My brother, Tom, died suddenly of a heart attack in July 2019. My mother died in 2016, my father died in 2002 and my sister, Caroline, died in 2000. Neither of my siblings had children and nor do I, so the bloodline stops with me. After clearing out Tom’s house, and going through the family albums, I felt a deep urge to go back to the place that featured in so many of those photos, the country where my mother was born. And so last summer, for the whole of June, I did.
My mother left Sweden to marry my British father when she was 21. My parents could have tossed a coin to pick which country they’d live in, but in the 1950s women followed men. I was brought up in Surrey, but always felt that my mother’s country was a kind of lost domain. It was the country of golden summer holidays, of picking blueberries in the forest, swimming in lakes and racing down sand dunes to the sea. It was a country of nostalgic fantasies – and I almost didn’t want it to be real.
When I was a child, none of my friends understood why we had straw decorations on our Christmas tree, white lights instead of coloured ones and ham and pickled herring on Christmas Eve. Then Abba won the Eurovision song contest, Björn Borg won Wimbledon and Sweden finally hit the map. And then there was Ikea and meatballs and Scandi noir and Spotify and H&M and lagom and Acne clothes and fika. Sweden morphed from semi-hidden treasure to the height of fashion.
My last visit had been in 2008, with my mother. We stayed in the tiny cottage (in Fammarp on the west coast) that used to belong to our extended family and is now shared by my cousins. I had never been there on my own. This time, I didn’t recognise the narrow track through the forest that seemed to lead to a dead end. I pushed on through the mass of vegetation and suddenly found myself in a clearing. I passed the mail boxes where our cousins used to wait for us and wave as we approached. I passed the pink house and the yellow house and there it was: the red wooden building that was my mother’s favourite place in the world.
When I opened the front door, I felt something that was a mix of euphoria and a sorrow so fierce I thought it might knock me down. Inside, the cottage felt calmer and much more stylish than when I was a child. The yellow sofa and curtains had been swapped for a white sofa and white blinds. The red armchairs had been replaced by midcentury-style chairs in a Gustavian blue. But on the wall there were still the framed silhouettes of my mother and her sister as teenagers, and on the bookshelf there were the board games we used to play on rainy days. There were some of the old children’s books, too, but I couldn’t read them since what Swedish I once had has long disappeared.
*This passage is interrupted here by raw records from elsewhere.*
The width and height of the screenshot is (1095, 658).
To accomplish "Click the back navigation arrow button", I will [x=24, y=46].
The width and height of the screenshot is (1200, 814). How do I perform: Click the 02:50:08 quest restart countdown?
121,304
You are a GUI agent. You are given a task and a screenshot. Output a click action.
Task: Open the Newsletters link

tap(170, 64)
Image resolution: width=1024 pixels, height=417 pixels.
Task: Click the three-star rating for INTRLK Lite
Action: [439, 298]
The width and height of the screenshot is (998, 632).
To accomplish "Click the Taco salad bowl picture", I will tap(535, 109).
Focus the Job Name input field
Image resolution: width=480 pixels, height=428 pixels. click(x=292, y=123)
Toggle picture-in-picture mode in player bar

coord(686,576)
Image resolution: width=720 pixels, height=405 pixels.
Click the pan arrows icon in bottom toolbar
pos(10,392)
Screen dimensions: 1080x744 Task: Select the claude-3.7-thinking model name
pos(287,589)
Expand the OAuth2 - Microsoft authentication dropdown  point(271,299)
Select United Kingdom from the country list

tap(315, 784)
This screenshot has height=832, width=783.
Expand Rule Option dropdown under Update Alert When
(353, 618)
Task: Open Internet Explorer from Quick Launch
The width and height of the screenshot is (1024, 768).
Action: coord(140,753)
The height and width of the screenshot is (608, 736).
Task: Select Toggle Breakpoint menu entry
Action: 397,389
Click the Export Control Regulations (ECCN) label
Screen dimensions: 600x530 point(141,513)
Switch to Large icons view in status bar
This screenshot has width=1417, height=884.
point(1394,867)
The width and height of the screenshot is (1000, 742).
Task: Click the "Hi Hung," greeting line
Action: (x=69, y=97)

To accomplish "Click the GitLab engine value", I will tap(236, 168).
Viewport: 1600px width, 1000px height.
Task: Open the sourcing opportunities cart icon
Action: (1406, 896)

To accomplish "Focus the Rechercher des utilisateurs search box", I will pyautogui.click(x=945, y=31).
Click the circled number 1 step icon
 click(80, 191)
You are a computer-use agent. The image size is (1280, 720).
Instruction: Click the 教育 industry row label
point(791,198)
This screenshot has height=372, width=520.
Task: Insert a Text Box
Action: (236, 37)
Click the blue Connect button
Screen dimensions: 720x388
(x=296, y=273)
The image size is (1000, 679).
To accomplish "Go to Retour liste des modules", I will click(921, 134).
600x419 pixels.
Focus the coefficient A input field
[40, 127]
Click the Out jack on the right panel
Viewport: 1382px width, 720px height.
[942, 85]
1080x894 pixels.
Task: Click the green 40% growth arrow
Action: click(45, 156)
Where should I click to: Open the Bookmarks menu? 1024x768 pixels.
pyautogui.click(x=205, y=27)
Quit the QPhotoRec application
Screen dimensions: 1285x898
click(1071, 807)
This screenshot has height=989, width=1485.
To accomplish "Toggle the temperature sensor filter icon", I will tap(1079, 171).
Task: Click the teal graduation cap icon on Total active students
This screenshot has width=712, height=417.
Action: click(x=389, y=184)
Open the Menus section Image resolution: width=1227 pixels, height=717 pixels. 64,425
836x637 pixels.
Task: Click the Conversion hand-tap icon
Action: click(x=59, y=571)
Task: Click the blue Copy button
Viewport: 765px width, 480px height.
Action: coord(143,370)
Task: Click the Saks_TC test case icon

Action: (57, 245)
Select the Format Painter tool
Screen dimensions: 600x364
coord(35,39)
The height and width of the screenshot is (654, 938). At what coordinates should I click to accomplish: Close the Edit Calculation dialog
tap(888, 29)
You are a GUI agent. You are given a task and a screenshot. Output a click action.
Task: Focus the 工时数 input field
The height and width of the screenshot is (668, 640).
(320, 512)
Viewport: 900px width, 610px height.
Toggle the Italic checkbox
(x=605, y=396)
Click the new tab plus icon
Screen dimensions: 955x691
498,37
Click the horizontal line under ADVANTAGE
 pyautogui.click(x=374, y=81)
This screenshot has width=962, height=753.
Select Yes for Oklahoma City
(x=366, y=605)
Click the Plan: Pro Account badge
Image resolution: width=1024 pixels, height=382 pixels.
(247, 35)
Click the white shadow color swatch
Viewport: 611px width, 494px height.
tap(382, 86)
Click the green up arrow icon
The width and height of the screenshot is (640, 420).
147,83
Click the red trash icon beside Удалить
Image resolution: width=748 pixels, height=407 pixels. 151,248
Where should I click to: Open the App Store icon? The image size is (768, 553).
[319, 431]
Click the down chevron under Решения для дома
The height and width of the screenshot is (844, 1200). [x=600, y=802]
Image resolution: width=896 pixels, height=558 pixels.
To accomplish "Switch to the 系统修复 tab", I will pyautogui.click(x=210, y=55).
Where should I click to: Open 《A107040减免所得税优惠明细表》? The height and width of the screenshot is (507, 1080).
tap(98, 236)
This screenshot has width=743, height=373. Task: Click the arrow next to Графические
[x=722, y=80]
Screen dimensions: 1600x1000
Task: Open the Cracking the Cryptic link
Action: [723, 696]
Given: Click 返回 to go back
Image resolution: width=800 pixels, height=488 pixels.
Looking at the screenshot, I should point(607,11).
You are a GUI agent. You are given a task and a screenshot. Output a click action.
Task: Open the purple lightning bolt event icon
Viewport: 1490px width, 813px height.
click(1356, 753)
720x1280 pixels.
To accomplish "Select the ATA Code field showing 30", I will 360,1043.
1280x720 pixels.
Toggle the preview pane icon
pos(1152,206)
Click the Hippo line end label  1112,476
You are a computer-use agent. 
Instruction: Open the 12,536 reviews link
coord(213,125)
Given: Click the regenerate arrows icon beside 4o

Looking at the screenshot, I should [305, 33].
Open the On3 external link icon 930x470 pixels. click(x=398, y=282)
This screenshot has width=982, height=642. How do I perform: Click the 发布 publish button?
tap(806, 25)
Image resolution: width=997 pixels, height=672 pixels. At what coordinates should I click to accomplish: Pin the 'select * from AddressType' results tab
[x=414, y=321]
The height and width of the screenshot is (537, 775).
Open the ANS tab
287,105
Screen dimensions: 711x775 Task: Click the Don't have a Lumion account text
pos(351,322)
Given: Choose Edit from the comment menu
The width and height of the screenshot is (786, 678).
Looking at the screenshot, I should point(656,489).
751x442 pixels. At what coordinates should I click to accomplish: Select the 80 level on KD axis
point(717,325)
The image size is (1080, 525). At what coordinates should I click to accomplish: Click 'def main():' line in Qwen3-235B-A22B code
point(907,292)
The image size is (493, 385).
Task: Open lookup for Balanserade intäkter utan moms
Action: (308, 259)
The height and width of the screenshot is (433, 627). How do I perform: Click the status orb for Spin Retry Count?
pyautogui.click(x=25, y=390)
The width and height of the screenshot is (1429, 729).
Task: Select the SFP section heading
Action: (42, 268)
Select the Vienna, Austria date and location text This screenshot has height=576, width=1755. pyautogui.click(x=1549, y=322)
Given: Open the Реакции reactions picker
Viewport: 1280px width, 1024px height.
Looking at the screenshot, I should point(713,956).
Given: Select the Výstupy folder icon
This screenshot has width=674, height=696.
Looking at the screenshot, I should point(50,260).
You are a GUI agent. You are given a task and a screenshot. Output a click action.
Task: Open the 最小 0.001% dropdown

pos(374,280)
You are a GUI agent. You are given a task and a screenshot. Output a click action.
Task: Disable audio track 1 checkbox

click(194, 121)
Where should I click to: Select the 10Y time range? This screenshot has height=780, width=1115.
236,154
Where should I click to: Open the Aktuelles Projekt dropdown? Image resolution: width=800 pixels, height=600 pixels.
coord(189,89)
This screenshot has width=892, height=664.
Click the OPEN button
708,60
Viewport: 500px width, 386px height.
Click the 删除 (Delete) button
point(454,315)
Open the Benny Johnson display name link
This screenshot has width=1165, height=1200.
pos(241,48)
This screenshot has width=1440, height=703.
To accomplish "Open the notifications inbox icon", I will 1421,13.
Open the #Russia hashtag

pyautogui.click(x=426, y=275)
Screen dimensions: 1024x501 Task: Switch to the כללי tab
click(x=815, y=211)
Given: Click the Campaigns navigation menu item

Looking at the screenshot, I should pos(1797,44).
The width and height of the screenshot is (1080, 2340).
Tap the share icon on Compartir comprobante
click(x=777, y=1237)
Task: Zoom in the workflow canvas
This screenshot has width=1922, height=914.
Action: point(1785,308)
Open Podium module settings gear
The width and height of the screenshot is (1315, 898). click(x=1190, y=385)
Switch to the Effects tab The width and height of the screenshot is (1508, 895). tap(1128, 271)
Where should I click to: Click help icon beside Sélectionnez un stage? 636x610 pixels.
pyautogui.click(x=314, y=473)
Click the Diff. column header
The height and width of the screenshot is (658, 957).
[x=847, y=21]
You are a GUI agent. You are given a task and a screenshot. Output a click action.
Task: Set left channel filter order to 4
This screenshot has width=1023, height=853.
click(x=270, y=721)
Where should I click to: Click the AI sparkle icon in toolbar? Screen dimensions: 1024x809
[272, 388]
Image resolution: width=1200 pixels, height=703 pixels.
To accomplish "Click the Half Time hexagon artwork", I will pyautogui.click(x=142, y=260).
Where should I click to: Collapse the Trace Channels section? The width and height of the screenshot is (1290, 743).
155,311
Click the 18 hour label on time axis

I spent six days and six nights at the cottage. I wandered through the forest where I used to make camps with my nextdoor neighbour, Cecilia. I breathed in the earthy tang of the moss and pine cones as if it would send fresh blood pumping through my heart. I drove to the lake we used to swim in and to the beach where we rescued blue jellyfish from the sea. I had forgotten the smell of the long grass in the dunes and the soft pink of the wild roses scattered at the beach’s edge.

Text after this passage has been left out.